We launched unwieldy hopper patterns towards the undercut banks of the
Yellowstone River, battling the legendary Paradise Valley winds, and
swung store-bought Buggers through the deeper pools of the stream
cutting through the box canyon where I shot my first muley, always
finding the time for one more cast into the half-light, long since late
for dinner. It was then that I learned big fish are caught on a slack
line, that the right fly is hardly ever more important than the right
presentation, and that fishing well has nothing to do with the catching
of fish.
Later, I fished with my brothers, usually while we were meant to be
doing something else, putting up hay, setting water for the lower
alfalfa fields, mending a stretch of fence. Soon, in the way both
steelhead and Pacific salmon instinctively sniff out their natal
streams, I found friends who shared a taste for hackle over homework and
a dogged, nearly reflexive distrust for conventional maturity. Trading
sixth-period algebra for trout was a no-brainer, and soon nothing was
quite so sacred as the spinner-fall. Allowed to proceed unchecked,
infatuation with fish begat addiction to fishing begat the kind of
unshaven, bleary-eyed degenerate who ends up graduating high school and
his parents’ home to take up residence in a van down by the river.

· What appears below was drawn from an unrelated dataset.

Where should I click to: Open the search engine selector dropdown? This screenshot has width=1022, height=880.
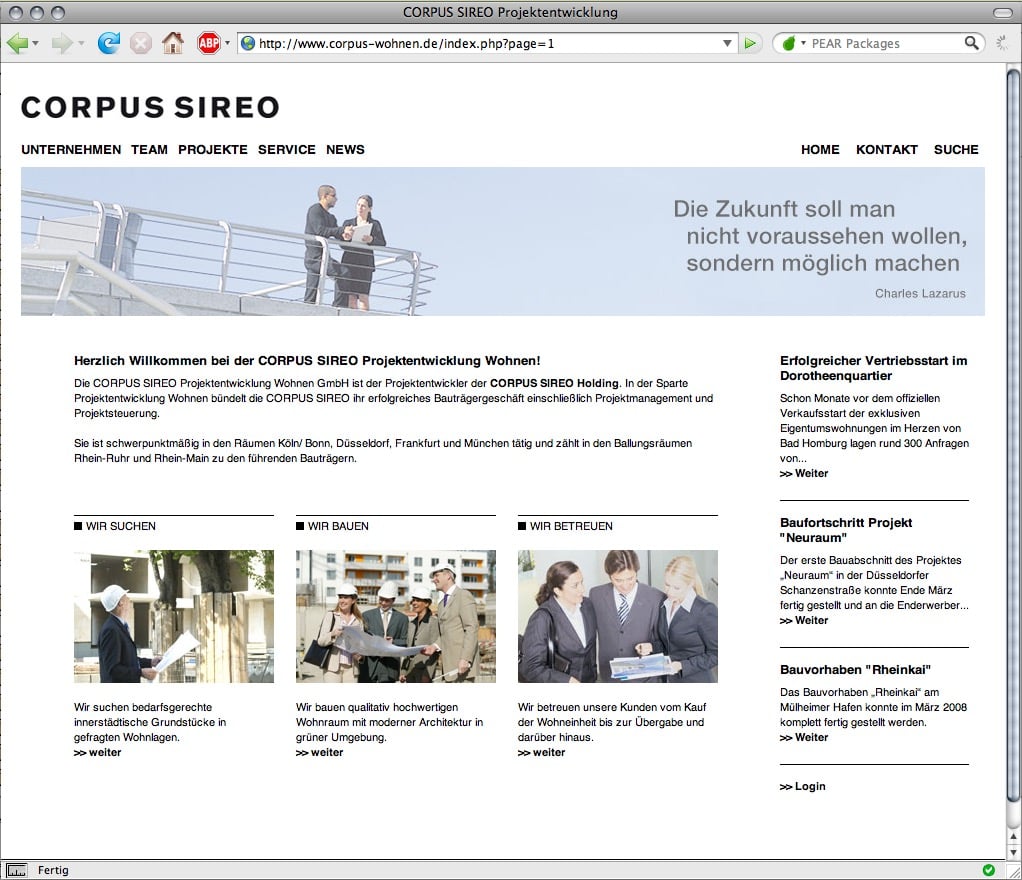click(x=792, y=44)
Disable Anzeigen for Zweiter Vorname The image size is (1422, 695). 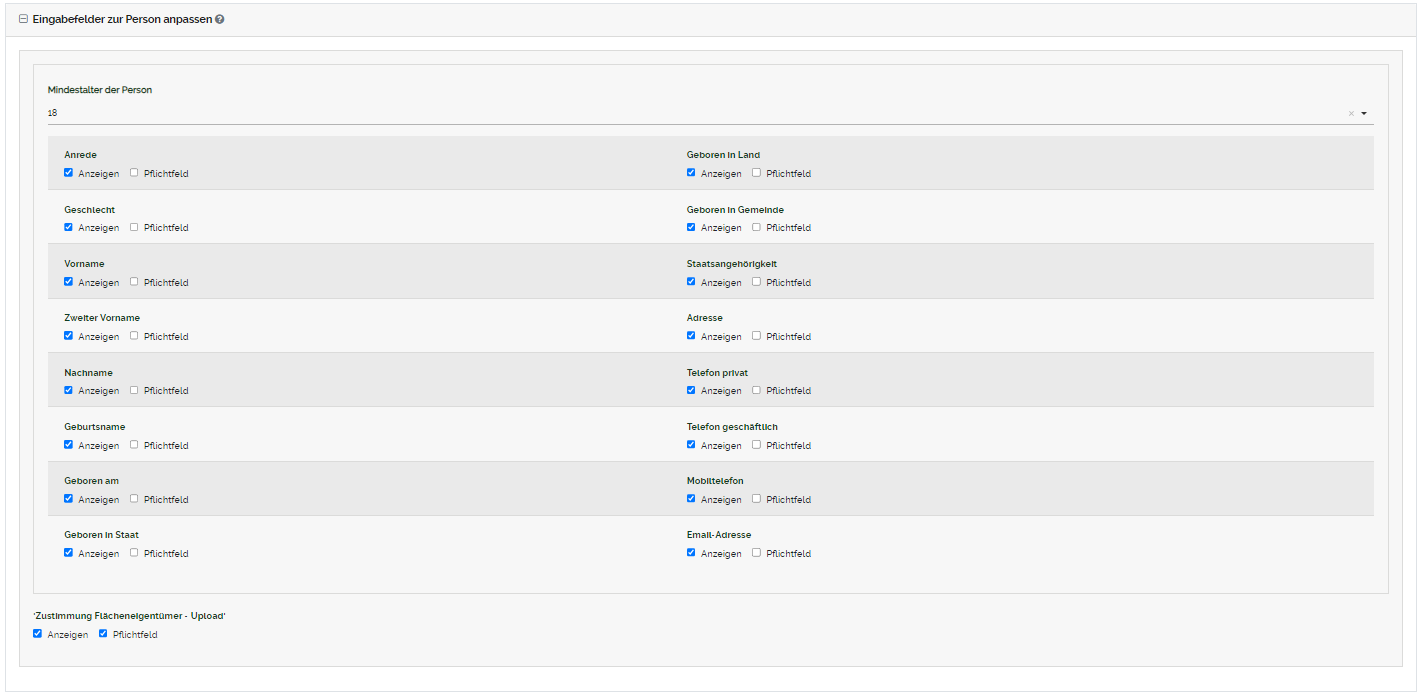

Whether or not that symbolic river might stand in for an angler’s
Rubicon matters not. For, like Caesar at war, these anglers probably
found there was no turning back long before they even thought about
crossing.
I still seek out this brand of peripatetic loafer, on the broad bonefish
flats of the Bahamas, tucked into the sun-drenched mangroves of the
Keys, high-and-dry near the mouth of a southeast Alaska steelhead
stream. It’s not for the High Life and an extra helping of red beans and
rice at dinner, and certainly not for lessons in responsible
citizenship, but because they seem to take from a day on the water the
same type of things angling gives to me. None of it can be quantified,
thank goodness. Not like, say, the number of fish caught from a frog
water pool or the proper casting angle for swinging an unweighted, #4
Muddler in six feet of medium flow. Hence, as the circle of anglers I’ve
met and fished with has continued to expand, I’ve been treated to a
final lesson: For the most part, it’s the people with us, not the water,
the weather, or the fish themselves that determine the pleasure we take
from an outing. Just as we can build brilliant memories on a morning
when the wind howls, the rain comes down sideways, and the fish are
nowhere to be found, the brightest bluebird day, with the water
gin-clear and bushels of trout practically leaping into the boat, can be
soiled by having to spend much time within earshot of a whiner’s
whining, a fretter’s brooding, or a complainer’s complaining. More often
than not, the rocket casters and how-to robots and assorted technique
freaks can suck the spirituality right out of a day on the river,
whether they realize it or not. Needless to say, since I learned that,
the hard way, I’ve become much more particular about the people I’m
willing to fish alongside.
Unfortunately, I can’t exactly say why. As of yet, I’ve been unable to
find words that are capable of articulating precisely the reasons I
fish, but I can feel them. I know when it’s right, and I know when I
should have stayed home with a book. And like I mentioned, neither has
anything to do with the number of fish I may or may not feel tugging on
the end of my line.
I’ve battled some truly scary weather, venturing into storms that would
have kept the Coast Guard at home, all to catch zip. I’ve also been on
some trips where the fishing was everything the Alaska fable
promises—and hated it, usually because I found myself floating along
with an assortment of fish-counting low-holers, camouflage-clad
super-predators quick to brag and even quicker to dispense advice no one
needs or desires. It can be frustrating, to say the least. But taken by
itself, the ability to cause frustration isn’t something I
wholeheartedly avoid, for some of my favorite fishing buddies tend to
aggravate and annoy with the same sort of nonchalance most folks reserve
for breathing. Late last fall, I spent a week with a pair of walking
examples.
Friend number one, Dan Summerville, epitomizes the idea of a technical
angler. He’s read all the treatises and devised a few of his own, and
he’s equally comfortable discussing the proper water temperature for
skating dries to shallow-holding summer steelhead or demonstrating the
geometry of a proper roll cast. He peruses his fly boxes with the
intensity of a botanist let loose in the Amazon for the first time. He
casts to perfection, in all conditions, in about forty different styles,
flawless loops never failing to turn over, his chosen pattern settling
upon the water’s surface with pronounced elegance. Friend number two,
who weirdly insists on being referred to as “Chugach,” proudly proclaims
he’s never been able to stay awake through an entire how-to article.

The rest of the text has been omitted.